● EJERCICIO PROPUESTO:
Reproduzca sin alteración alguna todos los ítems que figuran a continuación.

[Ítems de un conjunto de datos]
+ + + +
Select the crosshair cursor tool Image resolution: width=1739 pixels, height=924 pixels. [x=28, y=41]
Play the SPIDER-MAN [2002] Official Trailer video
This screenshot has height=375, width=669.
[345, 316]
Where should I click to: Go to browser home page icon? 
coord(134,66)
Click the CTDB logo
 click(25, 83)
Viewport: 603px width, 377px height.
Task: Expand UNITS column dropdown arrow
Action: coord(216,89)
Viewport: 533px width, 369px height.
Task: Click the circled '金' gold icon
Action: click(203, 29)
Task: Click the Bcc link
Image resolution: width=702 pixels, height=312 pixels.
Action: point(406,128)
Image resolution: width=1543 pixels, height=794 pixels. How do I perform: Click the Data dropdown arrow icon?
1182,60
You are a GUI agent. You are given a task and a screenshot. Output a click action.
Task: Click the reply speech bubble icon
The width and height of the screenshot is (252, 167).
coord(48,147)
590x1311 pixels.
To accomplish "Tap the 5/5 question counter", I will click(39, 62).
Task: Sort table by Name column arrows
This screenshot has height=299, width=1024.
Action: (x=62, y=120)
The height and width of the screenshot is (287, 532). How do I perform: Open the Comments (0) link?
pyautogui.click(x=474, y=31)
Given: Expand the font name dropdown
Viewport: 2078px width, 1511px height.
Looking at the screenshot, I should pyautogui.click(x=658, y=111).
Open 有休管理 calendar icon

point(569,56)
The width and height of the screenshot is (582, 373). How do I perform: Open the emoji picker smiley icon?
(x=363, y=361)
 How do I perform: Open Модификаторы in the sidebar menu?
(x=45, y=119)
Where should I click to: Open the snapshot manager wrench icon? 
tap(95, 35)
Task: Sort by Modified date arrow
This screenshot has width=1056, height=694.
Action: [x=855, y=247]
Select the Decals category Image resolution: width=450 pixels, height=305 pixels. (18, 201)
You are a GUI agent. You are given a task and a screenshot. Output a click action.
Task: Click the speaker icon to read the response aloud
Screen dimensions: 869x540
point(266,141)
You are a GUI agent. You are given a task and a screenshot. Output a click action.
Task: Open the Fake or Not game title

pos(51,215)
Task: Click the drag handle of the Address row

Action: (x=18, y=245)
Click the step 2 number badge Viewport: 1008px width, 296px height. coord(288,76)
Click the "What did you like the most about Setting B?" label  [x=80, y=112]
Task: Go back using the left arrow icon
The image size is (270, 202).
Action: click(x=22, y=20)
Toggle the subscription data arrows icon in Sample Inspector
+ + + +
● SOLUCIÓN REDACTADA:
Select the crosshair cursor tool Image resolution: width=1739 pixels, height=924 pixels. [x=28, y=41]
Play the SPIDER-MAN [2002] Official Trailer video
This screenshot has height=375, width=669.
[345, 316]
Where should I click to: Go to browser home page icon? 
coord(134,66)
Click the CTDB logo
 click(25, 83)
Viewport: 603px width, 377px height.
Task: Expand UNITS column dropdown arrow
Action: coord(216,89)
Viewport: 533px width, 369px height.
Task: Click the circled '金' gold icon
Action: click(203, 29)
Task: Click the Bcc link
Image resolution: width=702 pixels, height=312 pixels.
Action: point(406,128)
Image resolution: width=1543 pixels, height=794 pixels. How do I perform: Click the Data dropdown arrow icon?
1182,60
You are a GUI agent. You are given a task and a screenshot. Output a click action.
Task: Click the reply speech bubble icon
The width and height of the screenshot is (252, 167).
coord(48,147)
590x1311 pixels.
To accomplish "Tap the 5/5 question counter", I will click(39, 62).
Task: Sort table by Name column arrows
This screenshot has height=299, width=1024.
Action: (x=62, y=120)
The height and width of the screenshot is (287, 532). How do I perform: Open the Comments (0) link?
pyautogui.click(x=474, y=31)
Given: Expand the font name dropdown
Viewport: 2078px width, 1511px height.
Looking at the screenshot, I should pyautogui.click(x=658, y=111).
Open 有休管理 calendar icon

point(569,56)
The width and height of the screenshot is (582, 373). How do I perform: Open the emoji picker smiley icon?
(x=363, y=361)
 How do I perform: Open Модификаторы in the sidebar menu?
(x=45, y=119)
Where should I click to: Open the snapshot manager wrench icon? 
tap(95, 35)
Task: Sort by Modified date arrow
This screenshot has width=1056, height=694.
Action: [x=855, y=247]
Select the Decals category Image resolution: width=450 pixels, height=305 pixels. (18, 201)
You are a GUI agent. You are given a task and a screenshot. Output a click action.
Task: Click the speaker icon to read the response aloud
Screen dimensions: 869x540
point(266,141)
You are a GUI agent. You are given a task and a screenshot. Output a click action.
Task: Open the Fake or Not game title

pos(51,215)
Task: Click the drag handle of the Address row

Action: (x=18, y=245)
Click the step 2 number badge Viewport: 1008px width, 296px height. coord(288,76)
Click the "What did you like the most about Setting B?" label  [x=80, y=112]
Task: Go back using the left arrow icon
The image size is (270, 202).
Action: click(x=22, y=20)
Toggle the subscription data arrows icon in Sample Inspector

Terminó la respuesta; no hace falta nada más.